Chordomas and chondrosarcomas are locally destructive tumors with high progression or recurrence rates after initial multimodality treatment. This report examined the role of radiosurgery in patients who were considered inoperable after the recurrence of large chordoma disease having undergone previous surgery and/or radiotherapy.


All patients who were referred to Okmeydani Education and Research Hospital between 2012 and 2019 for treatment of recurrent or metastatic chordoma and considered not suitable for surgical treatment were included in the study. We included patients presenting with recurrent or metastatic chordoma, those who had undergone surgery and/or radiotherapy and were now considered to be surgically inoperable, patients whose tumors could lead to severe neurologic or organ dysfunction when resected, and those who underwent salvage treatments for definitive or palliative purposes with radiosurgery. After radiosurgical salvage therapy was performed on 13 patients using a CyberKnife® device, the effect of this treatment in terms of local control and survival and the factors that might affect it was investigated. Thirteen lesions were local (in-field) recurrence, and five lesions were closer to the primary tumor mass or seeding metastatic lesions. Tumor response was evaluated using the Response Evaluation Criteria for Solid Tumors (RECIST) system and volumetric analysis.

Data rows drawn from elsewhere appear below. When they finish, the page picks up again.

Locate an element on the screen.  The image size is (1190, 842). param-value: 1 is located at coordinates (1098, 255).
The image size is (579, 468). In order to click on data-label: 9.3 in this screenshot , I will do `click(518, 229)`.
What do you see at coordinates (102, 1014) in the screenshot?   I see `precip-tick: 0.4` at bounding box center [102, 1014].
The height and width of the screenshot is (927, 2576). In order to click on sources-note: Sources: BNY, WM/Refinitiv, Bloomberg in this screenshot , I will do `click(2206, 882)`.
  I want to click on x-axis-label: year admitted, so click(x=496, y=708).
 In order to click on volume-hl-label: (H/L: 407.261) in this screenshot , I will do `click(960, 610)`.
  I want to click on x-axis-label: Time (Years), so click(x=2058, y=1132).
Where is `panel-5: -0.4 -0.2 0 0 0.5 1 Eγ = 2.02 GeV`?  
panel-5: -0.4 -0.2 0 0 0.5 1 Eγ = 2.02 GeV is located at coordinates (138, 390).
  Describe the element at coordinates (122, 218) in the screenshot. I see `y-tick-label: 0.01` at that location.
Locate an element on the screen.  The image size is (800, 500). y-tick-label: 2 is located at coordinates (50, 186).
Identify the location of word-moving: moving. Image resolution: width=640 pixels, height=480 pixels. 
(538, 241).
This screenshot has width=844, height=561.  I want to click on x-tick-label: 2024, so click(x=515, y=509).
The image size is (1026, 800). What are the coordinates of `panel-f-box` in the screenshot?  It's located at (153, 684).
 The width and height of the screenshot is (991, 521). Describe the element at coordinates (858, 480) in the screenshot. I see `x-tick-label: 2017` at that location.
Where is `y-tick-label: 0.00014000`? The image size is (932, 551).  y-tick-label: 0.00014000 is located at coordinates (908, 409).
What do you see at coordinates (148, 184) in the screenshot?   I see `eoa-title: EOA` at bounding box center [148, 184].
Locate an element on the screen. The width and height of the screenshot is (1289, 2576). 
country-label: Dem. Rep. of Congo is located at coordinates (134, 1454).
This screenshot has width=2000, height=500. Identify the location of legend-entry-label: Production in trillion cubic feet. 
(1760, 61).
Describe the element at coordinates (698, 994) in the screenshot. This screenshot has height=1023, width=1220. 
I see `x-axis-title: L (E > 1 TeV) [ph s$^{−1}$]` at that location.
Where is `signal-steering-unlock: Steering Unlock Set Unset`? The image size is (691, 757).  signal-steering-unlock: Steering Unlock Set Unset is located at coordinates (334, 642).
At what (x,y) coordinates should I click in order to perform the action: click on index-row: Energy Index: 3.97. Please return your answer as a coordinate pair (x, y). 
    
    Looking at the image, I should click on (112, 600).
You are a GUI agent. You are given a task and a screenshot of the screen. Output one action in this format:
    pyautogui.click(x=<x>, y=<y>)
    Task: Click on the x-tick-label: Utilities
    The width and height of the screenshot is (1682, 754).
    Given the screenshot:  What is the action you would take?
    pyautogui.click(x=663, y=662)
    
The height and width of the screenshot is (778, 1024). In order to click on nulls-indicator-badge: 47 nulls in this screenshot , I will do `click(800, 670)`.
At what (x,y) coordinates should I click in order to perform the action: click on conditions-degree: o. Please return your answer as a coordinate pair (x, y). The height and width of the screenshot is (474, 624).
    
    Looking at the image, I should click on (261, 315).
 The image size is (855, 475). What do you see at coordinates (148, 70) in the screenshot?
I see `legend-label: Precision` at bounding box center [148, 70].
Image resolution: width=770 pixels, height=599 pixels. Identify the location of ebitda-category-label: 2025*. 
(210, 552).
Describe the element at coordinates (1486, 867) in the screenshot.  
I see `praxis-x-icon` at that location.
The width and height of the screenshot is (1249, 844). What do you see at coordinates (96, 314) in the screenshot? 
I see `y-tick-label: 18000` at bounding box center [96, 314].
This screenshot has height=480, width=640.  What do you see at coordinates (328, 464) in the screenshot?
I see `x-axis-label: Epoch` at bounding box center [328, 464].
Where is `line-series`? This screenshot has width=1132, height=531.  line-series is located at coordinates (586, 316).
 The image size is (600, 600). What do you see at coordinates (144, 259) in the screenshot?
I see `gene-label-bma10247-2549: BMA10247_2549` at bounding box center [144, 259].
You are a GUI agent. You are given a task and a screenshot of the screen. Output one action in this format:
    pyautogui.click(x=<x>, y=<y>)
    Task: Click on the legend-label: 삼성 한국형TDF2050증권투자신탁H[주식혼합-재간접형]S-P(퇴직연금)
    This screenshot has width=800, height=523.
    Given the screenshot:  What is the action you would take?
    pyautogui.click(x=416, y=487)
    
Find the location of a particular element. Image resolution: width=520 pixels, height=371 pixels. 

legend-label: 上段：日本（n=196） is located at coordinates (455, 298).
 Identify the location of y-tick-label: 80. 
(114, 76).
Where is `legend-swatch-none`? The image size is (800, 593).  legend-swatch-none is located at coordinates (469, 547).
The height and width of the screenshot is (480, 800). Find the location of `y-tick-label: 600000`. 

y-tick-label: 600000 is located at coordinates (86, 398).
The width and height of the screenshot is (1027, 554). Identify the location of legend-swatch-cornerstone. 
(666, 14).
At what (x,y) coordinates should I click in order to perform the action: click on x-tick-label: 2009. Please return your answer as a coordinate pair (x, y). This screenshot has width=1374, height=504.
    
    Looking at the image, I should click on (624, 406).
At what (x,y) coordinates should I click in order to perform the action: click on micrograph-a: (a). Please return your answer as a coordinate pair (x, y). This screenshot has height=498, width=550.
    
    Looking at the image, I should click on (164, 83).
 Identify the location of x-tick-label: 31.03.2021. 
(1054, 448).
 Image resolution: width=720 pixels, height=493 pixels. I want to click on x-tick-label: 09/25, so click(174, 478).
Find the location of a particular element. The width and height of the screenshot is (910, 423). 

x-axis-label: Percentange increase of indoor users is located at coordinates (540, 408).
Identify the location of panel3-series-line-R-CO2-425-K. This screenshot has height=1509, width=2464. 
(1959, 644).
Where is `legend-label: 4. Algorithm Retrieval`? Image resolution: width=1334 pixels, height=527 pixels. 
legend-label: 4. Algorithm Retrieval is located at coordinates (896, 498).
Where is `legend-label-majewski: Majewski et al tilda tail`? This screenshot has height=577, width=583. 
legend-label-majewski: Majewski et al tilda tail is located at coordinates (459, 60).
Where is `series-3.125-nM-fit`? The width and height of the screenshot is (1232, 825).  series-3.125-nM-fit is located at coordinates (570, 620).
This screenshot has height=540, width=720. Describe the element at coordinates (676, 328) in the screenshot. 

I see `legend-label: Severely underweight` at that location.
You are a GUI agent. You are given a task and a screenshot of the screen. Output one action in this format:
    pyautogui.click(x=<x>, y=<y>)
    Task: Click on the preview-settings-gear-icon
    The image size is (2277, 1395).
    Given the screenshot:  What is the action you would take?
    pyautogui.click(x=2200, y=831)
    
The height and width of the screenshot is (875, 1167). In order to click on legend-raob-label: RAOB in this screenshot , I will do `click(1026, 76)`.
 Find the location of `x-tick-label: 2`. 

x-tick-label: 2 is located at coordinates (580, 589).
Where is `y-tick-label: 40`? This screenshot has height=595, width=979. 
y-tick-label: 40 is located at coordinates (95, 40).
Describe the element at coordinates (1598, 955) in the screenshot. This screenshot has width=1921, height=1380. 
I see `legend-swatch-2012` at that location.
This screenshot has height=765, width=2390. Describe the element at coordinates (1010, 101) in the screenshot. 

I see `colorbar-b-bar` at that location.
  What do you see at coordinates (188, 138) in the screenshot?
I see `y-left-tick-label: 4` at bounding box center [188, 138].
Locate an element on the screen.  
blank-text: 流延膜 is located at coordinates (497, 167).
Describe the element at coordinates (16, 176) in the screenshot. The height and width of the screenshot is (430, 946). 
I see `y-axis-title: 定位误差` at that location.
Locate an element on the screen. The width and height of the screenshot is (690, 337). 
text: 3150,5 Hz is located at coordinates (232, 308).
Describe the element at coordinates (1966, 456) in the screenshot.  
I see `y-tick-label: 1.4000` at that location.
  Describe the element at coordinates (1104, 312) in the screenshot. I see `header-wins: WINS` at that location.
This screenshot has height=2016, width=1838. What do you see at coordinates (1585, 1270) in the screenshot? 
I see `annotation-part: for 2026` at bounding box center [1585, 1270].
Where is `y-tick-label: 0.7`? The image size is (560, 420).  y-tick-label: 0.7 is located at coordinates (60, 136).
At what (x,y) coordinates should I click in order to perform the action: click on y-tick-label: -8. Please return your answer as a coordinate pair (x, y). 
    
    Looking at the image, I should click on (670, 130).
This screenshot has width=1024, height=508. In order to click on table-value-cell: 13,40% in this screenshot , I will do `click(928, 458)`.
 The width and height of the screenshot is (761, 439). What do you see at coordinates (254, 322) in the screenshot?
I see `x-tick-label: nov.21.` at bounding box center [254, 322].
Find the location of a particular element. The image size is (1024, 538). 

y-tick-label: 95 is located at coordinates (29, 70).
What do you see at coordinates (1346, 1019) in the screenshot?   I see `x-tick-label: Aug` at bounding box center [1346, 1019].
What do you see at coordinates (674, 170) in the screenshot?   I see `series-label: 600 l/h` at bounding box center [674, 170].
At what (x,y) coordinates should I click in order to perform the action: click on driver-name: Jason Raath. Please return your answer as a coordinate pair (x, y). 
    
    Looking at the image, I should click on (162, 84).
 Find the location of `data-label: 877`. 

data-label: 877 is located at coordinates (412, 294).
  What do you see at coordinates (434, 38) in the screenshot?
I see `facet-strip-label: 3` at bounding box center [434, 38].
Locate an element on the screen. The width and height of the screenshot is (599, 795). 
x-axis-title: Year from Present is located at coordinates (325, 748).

The median age of the 13 patients was 59 years, and the median tumor volume of 18 lesions was 30.506 cc (R: 6884.06–150,418.519 mL). The median dose was 35 Gy (R: 17.5–47.5), the median fraction was 5 (R: 1–5), and the median biological effective dose BED2.45 was 135 Gy (R: 63.82–231.68). The median time for radiosurgery was 30 months after the first radiotherapy and 45 months after the last surgery. The median follow-up time was 57 (R: 15–94) months. The progression-free survival was 24 months. The median survival was 33.9 months. Local control was achieved in 84.6% of patients after 1 year, and 76.9% after 2 years, with the mass shrinking or remaining stable. Survival after recurrence was 69.2% for the 1st year, 61.5% for the 2nd year, and 53.8% for the 5th year.


In patients with recurrent and surgically inoperable chordomas, stereotactic body radiation therapy (SBRT) is a reliable and effective treatment method. Promising result has been obtained with radiosurgery treatment under local control of patients.

Level of evidence

Diagnostic: individual cross-sectional studies with consistently applied reference standard and blinding.